## HOW TO COMPLETE THIS TASK:
Could you set down all of the data again, exactly as it stands?

## INFORMATION GIVEN:
= = = = = = =
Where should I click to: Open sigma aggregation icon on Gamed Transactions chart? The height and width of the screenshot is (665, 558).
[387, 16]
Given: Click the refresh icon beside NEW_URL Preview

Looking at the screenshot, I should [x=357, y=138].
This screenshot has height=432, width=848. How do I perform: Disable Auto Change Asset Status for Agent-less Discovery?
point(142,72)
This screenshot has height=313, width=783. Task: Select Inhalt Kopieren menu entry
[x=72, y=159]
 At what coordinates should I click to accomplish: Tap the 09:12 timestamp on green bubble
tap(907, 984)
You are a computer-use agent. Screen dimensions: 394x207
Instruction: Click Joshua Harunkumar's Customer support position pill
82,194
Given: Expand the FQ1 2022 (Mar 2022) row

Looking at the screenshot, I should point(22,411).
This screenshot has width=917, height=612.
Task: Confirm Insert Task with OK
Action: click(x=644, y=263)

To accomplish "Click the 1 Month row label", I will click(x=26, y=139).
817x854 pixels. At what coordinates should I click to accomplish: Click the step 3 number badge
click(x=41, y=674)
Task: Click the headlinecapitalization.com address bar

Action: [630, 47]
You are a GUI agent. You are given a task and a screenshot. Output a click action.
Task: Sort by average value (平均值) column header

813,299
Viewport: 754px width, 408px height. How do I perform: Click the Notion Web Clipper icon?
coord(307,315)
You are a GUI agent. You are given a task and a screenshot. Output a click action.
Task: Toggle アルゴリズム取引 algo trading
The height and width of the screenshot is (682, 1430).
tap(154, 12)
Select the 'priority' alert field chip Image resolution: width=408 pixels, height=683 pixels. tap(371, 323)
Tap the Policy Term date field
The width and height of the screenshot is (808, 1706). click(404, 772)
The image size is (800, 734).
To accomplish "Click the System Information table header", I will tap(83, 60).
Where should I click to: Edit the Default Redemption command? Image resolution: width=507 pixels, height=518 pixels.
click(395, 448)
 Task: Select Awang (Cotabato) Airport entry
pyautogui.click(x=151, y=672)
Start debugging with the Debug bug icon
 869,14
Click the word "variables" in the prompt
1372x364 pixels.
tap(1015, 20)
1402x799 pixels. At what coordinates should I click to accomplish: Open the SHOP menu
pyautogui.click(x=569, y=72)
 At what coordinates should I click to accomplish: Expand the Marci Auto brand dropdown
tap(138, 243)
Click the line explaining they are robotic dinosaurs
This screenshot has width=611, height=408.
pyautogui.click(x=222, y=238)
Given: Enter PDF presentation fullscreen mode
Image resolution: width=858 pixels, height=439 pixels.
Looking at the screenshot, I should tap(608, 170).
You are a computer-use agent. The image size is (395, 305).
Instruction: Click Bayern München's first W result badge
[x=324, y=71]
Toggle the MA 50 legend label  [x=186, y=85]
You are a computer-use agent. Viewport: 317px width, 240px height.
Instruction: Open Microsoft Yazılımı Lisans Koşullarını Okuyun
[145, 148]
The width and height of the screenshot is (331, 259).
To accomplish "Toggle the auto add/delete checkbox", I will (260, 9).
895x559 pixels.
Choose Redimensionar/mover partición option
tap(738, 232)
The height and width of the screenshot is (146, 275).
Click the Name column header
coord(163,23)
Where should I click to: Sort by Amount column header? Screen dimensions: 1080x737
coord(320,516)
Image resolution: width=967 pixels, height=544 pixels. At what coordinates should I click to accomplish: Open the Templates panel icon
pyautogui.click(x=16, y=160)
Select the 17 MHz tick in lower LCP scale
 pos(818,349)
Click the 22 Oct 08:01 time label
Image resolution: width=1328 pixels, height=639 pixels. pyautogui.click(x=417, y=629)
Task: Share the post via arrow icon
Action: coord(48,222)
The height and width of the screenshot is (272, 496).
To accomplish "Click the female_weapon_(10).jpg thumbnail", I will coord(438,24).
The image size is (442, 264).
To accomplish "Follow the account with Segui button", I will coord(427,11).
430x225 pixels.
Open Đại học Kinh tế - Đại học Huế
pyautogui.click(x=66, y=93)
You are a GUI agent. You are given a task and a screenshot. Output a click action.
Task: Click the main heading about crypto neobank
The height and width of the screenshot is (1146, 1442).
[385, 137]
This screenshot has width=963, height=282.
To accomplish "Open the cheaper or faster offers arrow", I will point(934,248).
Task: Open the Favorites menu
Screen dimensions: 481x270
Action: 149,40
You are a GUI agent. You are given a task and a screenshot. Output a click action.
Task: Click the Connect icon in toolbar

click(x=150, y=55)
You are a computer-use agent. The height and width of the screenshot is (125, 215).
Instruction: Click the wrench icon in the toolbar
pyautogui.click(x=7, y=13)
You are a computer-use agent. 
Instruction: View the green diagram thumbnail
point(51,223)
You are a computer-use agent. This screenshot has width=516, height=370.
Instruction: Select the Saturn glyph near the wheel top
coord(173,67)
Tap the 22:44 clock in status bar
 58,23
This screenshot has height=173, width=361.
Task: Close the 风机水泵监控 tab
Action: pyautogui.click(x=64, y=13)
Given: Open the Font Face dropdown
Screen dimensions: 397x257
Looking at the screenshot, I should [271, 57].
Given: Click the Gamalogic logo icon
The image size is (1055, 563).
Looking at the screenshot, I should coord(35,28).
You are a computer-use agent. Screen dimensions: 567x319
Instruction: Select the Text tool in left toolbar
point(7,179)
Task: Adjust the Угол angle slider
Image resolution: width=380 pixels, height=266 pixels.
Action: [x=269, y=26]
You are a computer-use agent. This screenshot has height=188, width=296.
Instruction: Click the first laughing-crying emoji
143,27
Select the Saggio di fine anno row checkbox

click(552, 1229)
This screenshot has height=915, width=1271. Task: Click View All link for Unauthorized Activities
= = = = = = =
## EXERCISE RESPONSE:
Where should I click to: Open sigma aggregation icon on Gamed Transactions chart? The height and width of the screenshot is (665, 558).
[387, 16]
Given: Click the refresh icon beside NEW_URL Preview

Looking at the screenshot, I should [x=357, y=138].
This screenshot has height=432, width=848. How do I perform: Disable Auto Change Asset Status for Agent-less Discovery?
point(142,72)
This screenshot has height=313, width=783. Task: Select Inhalt Kopieren menu entry
[x=72, y=159]
 At what coordinates should I click to accomplish: Tap the 09:12 timestamp on green bubble
tap(907, 984)
You are a computer-use agent. Screen dimensions: 394x207
Instruction: Click Joshua Harunkumar's Customer support position pill
82,194
Given: Expand the FQ1 2022 (Mar 2022) row

Looking at the screenshot, I should point(22,411).
This screenshot has width=917, height=612.
Task: Confirm Insert Task with OK
Action: click(x=644, y=263)

To accomplish "Click the 1 Month row label", I will click(x=26, y=139).
817x854 pixels. At what coordinates should I click to accomplish: Click the step 3 number badge
click(x=41, y=674)
Task: Click the headlinecapitalization.com address bar

Action: [630, 47]
You are a GUI agent. You are given a task and a screenshot. Output a click action.
Task: Sort by average value (平均值) column header

813,299
Viewport: 754px width, 408px height. How do I perform: Click the Notion Web Clipper icon?
coord(307,315)
You are a GUI agent. You are given a task and a screenshot. Output a click action.
Task: Toggle アルゴリズム取引 algo trading
The height and width of the screenshot is (682, 1430).
tap(154, 12)
Select the 'priority' alert field chip Image resolution: width=408 pixels, height=683 pixels. tap(371, 323)
Tap the Policy Term date field
The width and height of the screenshot is (808, 1706). click(404, 772)
The image size is (800, 734).
To accomplish "Click the System Information table header", I will tap(83, 60).
Where should I click to: Edit the Default Redemption command? Image resolution: width=507 pixels, height=518 pixels.
click(395, 448)
 Task: Select Awang (Cotabato) Airport entry
pyautogui.click(x=151, y=672)
Start debugging with the Debug bug icon
 869,14
Click the word "variables" in the prompt
1372x364 pixels.
tap(1015, 20)
1402x799 pixels. At what coordinates should I click to accomplish: Open the SHOP menu
pyautogui.click(x=569, y=72)
 At what coordinates should I click to accomplish: Expand the Marci Auto brand dropdown
tap(138, 243)
Click the line explaining they are robotic dinosaurs
This screenshot has width=611, height=408.
pyautogui.click(x=222, y=238)
Given: Enter PDF presentation fullscreen mode
Image resolution: width=858 pixels, height=439 pixels.
Looking at the screenshot, I should tap(608, 170).
You are a computer-use agent. The image size is (395, 305).
Instruction: Click Bayern München's first W result badge
[x=324, y=71]
Toggle the MA 50 legend label  [x=186, y=85]
You are a computer-use agent. Viewport: 317px width, 240px height.
Instruction: Open Microsoft Yazılımı Lisans Koşullarını Okuyun
[145, 148]
The width and height of the screenshot is (331, 259).
To accomplish "Toggle the auto add/delete checkbox", I will (260, 9).
895x559 pixels.
Choose Redimensionar/mover partición option
tap(738, 232)
The height and width of the screenshot is (146, 275).
Click the Name column header
coord(163,23)
Where should I click to: Sort by Amount column header? Screen dimensions: 1080x737
coord(320,516)
Image resolution: width=967 pixels, height=544 pixels. At what coordinates should I click to accomplish: Open the Templates panel icon
pyautogui.click(x=16, y=160)
Select the 17 MHz tick in lower LCP scale
 pos(818,349)
Click the 22 Oct 08:01 time label
Image resolution: width=1328 pixels, height=639 pixels. pyautogui.click(x=417, y=629)
Task: Share the post via arrow icon
Action: coord(48,222)
The height and width of the screenshot is (272, 496).
To accomplish "Click the female_weapon_(10).jpg thumbnail", I will coord(438,24).
The image size is (442, 264).
To accomplish "Follow the account with Segui button", I will coord(427,11).
430x225 pixels.
Open Đại học Kinh tế - Đại học Huế
pyautogui.click(x=66, y=93)
You are a GUI agent. You are given a task and a screenshot. Output a click action.
Task: Click the main heading about crypto neobank
The height and width of the screenshot is (1146, 1442).
[385, 137]
This screenshot has width=963, height=282.
To accomplish "Open the cheaper or faster offers arrow", I will point(934,248).
Task: Open the Favorites menu
Screen dimensions: 481x270
Action: 149,40
You are a GUI agent. You are given a task and a screenshot. Output a click action.
Task: Click the Connect icon in toolbar

click(x=150, y=55)
You are a computer-use agent. The height and width of the screenshot is (125, 215).
Instruction: Click the wrench icon in the toolbar
pyautogui.click(x=7, y=13)
You are a computer-use agent. 
Instruction: View the green diagram thumbnail
point(51,223)
You are a computer-use agent. This screenshot has width=516, height=370.
Instruction: Select the Saturn glyph near the wheel top
coord(173,67)
Tap the 22:44 clock in status bar
 58,23
This screenshot has height=173, width=361.
Task: Close the 风机水泵监控 tab
Action: pyautogui.click(x=64, y=13)
Given: Open the Font Face dropdown
Screen dimensions: 397x257
Looking at the screenshot, I should [271, 57].
Given: Click the Gamalogic logo icon
The image size is (1055, 563).
Looking at the screenshot, I should coord(35,28).
You are a computer-use agent. Screen dimensions: 567x319
Instruction: Select the Text tool in left toolbar
point(7,179)
Task: Adjust the Угол angle slider
Image resolution: width=380 pixels, height=266 pixels.
Action: [x=269, y=26]
You are a computer-use agent. This screenshot has height=188, width=296.
Instruction: Click the first laughing-crying emoji
143,27
Select the Saggio di fine anno row checkbox

click(552, 1229)
This screenshot has height=915, width=1271. Task: Click View All link for Unauthorized Activities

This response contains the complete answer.